In Defence of J.K. Rowling - joopxiv
https://medium.com/@wqorwell/in-defence-of-j-k-rowling-bf3bf37cee06
======
scalablenotions
This seems like someone whose life this doesn't affect wondering why everyone
can't just "sit above it all" and approach the topic without emotion, as if it
isn't calling their identity and humanity into question and completely
emotionally exhausting them

------
t0mmyb0y
I would say the biggest issue here is that anyone cares what a hack has to
say. Public court records show she stole the HP crap stories.

------
dangus
Good one. She’s still a TERF.

The biggest problem with JK Rowling is nobody asked her.

Nobody ever asked her what her opinion was of trans people.

She literally, out of nowhere, started blasting out her opinions about a group
of people that have nothing to do with her. Nobody provoked her. She just
started with occasional retweets, graduated to tweets, and now writes whole
essays about the subject.

Being calm and well-reasoned and doing some research isn’t really an excuse. A
lot of people who have opinions that harm other people based on their race or
identity can come up with research and sound educated, or even be educated.

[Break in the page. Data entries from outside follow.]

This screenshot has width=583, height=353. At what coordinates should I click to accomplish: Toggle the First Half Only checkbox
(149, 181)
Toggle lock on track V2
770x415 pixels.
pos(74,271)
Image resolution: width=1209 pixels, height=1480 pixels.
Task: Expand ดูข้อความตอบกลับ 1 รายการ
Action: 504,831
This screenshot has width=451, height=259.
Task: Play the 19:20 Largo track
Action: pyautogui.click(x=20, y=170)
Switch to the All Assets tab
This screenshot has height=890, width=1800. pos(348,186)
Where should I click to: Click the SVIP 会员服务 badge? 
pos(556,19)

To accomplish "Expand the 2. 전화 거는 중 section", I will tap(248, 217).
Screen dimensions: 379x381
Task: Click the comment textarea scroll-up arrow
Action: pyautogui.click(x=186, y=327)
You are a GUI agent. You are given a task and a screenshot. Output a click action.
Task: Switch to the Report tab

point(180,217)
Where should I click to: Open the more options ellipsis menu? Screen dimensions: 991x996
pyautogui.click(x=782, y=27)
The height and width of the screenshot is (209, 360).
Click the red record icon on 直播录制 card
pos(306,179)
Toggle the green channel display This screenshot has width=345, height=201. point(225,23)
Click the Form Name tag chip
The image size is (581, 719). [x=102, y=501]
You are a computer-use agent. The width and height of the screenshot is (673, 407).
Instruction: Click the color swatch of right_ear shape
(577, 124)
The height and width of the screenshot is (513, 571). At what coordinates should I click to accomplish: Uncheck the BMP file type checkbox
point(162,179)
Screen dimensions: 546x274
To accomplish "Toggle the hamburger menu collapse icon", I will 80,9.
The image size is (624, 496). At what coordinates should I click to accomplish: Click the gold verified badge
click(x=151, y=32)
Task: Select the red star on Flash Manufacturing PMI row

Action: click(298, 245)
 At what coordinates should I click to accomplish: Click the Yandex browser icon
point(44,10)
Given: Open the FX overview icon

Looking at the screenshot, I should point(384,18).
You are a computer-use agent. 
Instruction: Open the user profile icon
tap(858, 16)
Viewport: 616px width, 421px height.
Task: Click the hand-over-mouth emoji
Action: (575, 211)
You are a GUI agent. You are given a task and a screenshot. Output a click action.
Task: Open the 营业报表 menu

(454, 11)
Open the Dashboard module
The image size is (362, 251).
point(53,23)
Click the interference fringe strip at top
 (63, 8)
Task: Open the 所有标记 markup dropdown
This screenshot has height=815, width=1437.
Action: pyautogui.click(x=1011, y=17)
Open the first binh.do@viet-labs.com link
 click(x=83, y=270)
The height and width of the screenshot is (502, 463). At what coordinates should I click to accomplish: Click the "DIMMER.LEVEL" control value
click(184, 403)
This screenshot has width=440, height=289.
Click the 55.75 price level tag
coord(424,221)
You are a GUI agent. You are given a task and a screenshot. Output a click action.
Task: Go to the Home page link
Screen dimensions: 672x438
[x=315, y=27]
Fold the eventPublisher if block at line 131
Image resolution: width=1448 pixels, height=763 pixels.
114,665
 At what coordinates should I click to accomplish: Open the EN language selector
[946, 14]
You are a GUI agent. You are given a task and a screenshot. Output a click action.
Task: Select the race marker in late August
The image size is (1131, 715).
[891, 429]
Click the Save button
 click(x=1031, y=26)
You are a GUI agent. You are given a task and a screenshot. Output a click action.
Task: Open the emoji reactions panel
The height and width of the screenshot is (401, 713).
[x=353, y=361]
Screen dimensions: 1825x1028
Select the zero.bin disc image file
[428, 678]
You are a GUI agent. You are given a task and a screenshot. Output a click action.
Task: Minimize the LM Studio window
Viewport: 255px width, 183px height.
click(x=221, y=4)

People make racist arguments about Black people in America based on things
like crime statistics, and they even sound educated and intelligent while
doing so.

In my view, all the research she cites is used as a retroactive justification
for her underlying and unjustified fear of trans people. The evidence of that
is that she talked about being a sexual assault survivor in her anti-trans
manifesto. Again, not related to being trans, just TERF bathroom fear
rhetoric.

Rejecting her bullshit is not an example society of going off the deep end
into some oppressive world that rejects well-reasoned debate. She’s not being
oppressed by the government or censored. We are all free to call her what _we
believe_ she is: a TERF who won’t shut the fuck up about trans people who have
nothing to do with her and her privileged billionaire life.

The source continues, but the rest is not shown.